(Task prompt):
Print out each record, keeping it identical to the original.

(Exercise materials):
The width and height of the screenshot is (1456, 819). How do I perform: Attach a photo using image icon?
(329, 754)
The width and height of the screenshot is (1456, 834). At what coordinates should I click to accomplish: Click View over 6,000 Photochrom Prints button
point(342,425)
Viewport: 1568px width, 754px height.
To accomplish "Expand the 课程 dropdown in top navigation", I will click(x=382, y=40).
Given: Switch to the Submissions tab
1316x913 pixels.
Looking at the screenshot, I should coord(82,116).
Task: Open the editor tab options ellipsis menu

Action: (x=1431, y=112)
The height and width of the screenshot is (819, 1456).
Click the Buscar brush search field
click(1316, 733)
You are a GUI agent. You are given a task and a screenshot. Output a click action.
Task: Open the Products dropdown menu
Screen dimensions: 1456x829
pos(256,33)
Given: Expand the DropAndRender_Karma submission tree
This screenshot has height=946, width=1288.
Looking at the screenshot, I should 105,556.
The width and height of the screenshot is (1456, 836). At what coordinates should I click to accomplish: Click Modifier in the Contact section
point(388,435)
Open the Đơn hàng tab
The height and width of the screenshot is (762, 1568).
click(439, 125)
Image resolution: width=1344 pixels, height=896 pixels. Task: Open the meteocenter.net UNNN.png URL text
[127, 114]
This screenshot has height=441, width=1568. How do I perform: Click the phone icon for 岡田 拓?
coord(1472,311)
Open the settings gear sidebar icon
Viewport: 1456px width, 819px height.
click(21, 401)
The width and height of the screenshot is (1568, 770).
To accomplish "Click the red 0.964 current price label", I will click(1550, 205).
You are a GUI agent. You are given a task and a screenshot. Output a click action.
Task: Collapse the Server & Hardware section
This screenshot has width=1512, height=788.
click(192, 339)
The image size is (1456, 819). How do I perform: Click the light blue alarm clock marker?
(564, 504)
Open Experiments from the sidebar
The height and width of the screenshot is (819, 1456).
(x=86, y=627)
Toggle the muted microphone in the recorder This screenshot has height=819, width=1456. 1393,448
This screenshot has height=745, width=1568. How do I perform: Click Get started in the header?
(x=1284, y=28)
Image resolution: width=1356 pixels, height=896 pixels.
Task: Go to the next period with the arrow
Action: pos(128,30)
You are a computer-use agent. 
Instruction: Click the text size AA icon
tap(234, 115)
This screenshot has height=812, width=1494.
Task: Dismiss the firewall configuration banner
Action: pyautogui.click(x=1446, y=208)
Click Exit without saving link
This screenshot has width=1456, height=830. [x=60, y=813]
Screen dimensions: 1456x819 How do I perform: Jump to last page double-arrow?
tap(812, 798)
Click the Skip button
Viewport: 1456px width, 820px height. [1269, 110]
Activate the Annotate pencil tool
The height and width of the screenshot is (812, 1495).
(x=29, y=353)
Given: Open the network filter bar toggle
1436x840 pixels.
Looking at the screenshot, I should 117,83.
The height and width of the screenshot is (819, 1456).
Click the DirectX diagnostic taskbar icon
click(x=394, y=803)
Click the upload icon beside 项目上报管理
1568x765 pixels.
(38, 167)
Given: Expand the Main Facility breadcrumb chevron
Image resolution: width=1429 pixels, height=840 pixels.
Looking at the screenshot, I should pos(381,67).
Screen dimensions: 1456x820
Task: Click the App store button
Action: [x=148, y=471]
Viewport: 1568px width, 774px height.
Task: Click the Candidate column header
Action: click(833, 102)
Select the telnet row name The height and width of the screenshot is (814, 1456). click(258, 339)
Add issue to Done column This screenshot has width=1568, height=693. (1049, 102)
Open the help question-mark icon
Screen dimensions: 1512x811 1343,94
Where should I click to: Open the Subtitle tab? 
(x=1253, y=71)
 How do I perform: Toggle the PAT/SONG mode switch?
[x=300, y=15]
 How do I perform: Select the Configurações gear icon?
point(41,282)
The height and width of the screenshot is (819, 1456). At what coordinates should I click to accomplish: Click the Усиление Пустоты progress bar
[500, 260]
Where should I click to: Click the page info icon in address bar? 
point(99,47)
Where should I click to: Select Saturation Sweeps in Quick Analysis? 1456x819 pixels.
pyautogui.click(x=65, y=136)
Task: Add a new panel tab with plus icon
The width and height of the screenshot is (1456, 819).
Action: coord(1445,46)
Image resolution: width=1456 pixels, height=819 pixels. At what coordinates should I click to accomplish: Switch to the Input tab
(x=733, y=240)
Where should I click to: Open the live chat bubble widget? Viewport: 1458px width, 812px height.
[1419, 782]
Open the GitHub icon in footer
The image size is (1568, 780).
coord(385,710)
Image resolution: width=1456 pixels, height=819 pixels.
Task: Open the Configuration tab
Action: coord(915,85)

(Written solution):
The width and height of the screenshot is (1456, 819). How do I perform: Attach a photo using image icon?
(329, 754)
The width and height of the screenshot is (1456, 834). At what coordinates should I click to accomplish: Click View over 6,000 Photochrom Prints button
point(342,425)
Viewport: 1568px width, 754px height.
To accomplish "Expand the 课程 dropdown in top navigation", I will click(x=382, y=40).
Given: Switch to the Submissions tab
1316x913 pixels.
Looking at the screenshot, I should coord(82,116).
Task: Open the editor tab options ellipsis menu

Action: (x=1431, y=112)
The height and width of the screenshot is (819, 1456).
Click the Buscar brush search field
click(1316, 733)
You are a GUI agent. You are given a task and a screenshot. Output a click action.
Task: Open the Products dropdown menu
Screen dimensions: 1456x829
pos(256,33)
Given: Expand the DropAndRender_Karma submission tree
This screenshot has height=946, width=1288.
Looking at the screenshot, I should 105,556.
The width and height of the screenshot is (1456, 836). At what coordinates should I click to accomplish: Click Modifier in the Contact section
point(388,435)
Open the Đơn hàng tab
The height and width of the screenshot is (762, 1568).
click(439, 125)
Image resolution: width=1344 pixels, height=896 pixels. Task: Open the meteocenter.net UNNN.png URL text
[127, 114]
This screenshot has height=441, width=1568. How do I perform: Click the phone icon for 岡田 拓?
coord(1472,311)
Open the settings gear sidebar icon
Viewport: 1456px width, 819px height.
click(21, 401)
The width and height of the screenshot is (1568, 770).
To accomplish "Click the red 0.964 current price label", I will click(1550, 205).
You are a GUI agent. You are given a task and a screenshot. Output a click action.
Task: Collapse the Server & Hardware section
This screenshot has width=1512, height=788.
click(192, 339)
The image size is (1456, 819). How do I perform: Click the light blue alarm clock marker?
(564, 504)
Open Experiments from the sidebar
The height and width of the screenshot is (819, 1456).
(x=86, y=627)
Toggle the muted microphone in the recorder This screenshot has height=819, width=1456. 1393,448
This screenshot has height=745, width=1568. How do I perform: Click Get started in the header?
(x=1284, y=28)
Image resolution: width=1356 pixels, height=896 pixels.
Task: Go to the next period with the arrow
Action: pos(128,30)
You are a computer-use agent. 
Instruction: Click the text size AA icon
tap(234, 115)
This screenshot has height=812, width=1494.
Task: Dismiss the firewall configuration banner
Action: pyautogui.click(x=1446, y=208)
Click Exit without saving link
This screenshot has width=1456, height=830. [x=60, y=813]
Screen dimensions: 1456x819 How do I perform: Jump to last page double-arrow?
tap(812, 798)
Click the Skip button
Viewport: 1456px width, 820px height. [1269, 110]
Activate the Annotate pencil tool
The height and width of the screenshot is (812, 1495).
(x=29, y=353)
Given: Open the network filter bar toggle
1436x840 pixels.
Looking at the screenshot, I should 117,83.
The height and width of the screenshot is (819, 1456).
Click the DirectX diagnostic taskbar icon
click(x=394, y=803)
Click the upload icon beside 项目上报管理
1568x765 pixels.
(38, 167)
Given: Expand the Main Facility breadcrumb chevron
Image resolution: width=1429 pixels, height=840 pixels.
Looking at the screenshot, I should pos(381,67).
Screen dimensions: 1456x820
Task: Click the App store button
Action: [x=148, y=471]
Viewport: 1568px width, 774px height.
Task: Click the Candidate column header
Action: click(833, 102)
Select the telnet row name The height and width of the screenshot is (814, 1456). click(258, 339)
Add issue to Done column This screenshot has width=1568, height=693. (1049, 102)
Open the help question-mark icon
Screen dimensions: 1512x811 1343,94
Where should I click to: Open the Subtitle tab? 
(x=1253, y=71)
 How do I perform: Toggle the PAT/SONG mode switch?
[x=300, y=15]
 How do I perform: Select the Configurações gear icon?
point(41,282)
The height and width of the screenshot is (819, 1456). At what coordinates should I click to accomplish: Click the Усиление Пустоты progress bar
[500, 260]
Where should I click to: Click the page info icon in address bar? 
point(99,47)
Where should I click to: Select Saturation Sweeps in Quick Analysis? 1456x819 pixels.
pyautogui.click(x=65, y=136)
Task: Add a new panel tab with plus icon
The width and height of the screenshot is (1456, 819).
Action: coord(1445,46)
Image resolution: width=1456 pixels, height=819 pixels. At what coordinates should I click to accomplish: Switch to the Input tab
(x=733, y=240)
Where should I click to: Open the live chat bubble widget? Viewport: 1458px width, 812px height.
[1419, 782]
Open the GitHub icon in footer
The image size is (1568, 780).
coord(385,710)
Image resolution: width=1456 pixels, height=819 pixels.
Task: Open the Configuration tab
Action: coord(915,85)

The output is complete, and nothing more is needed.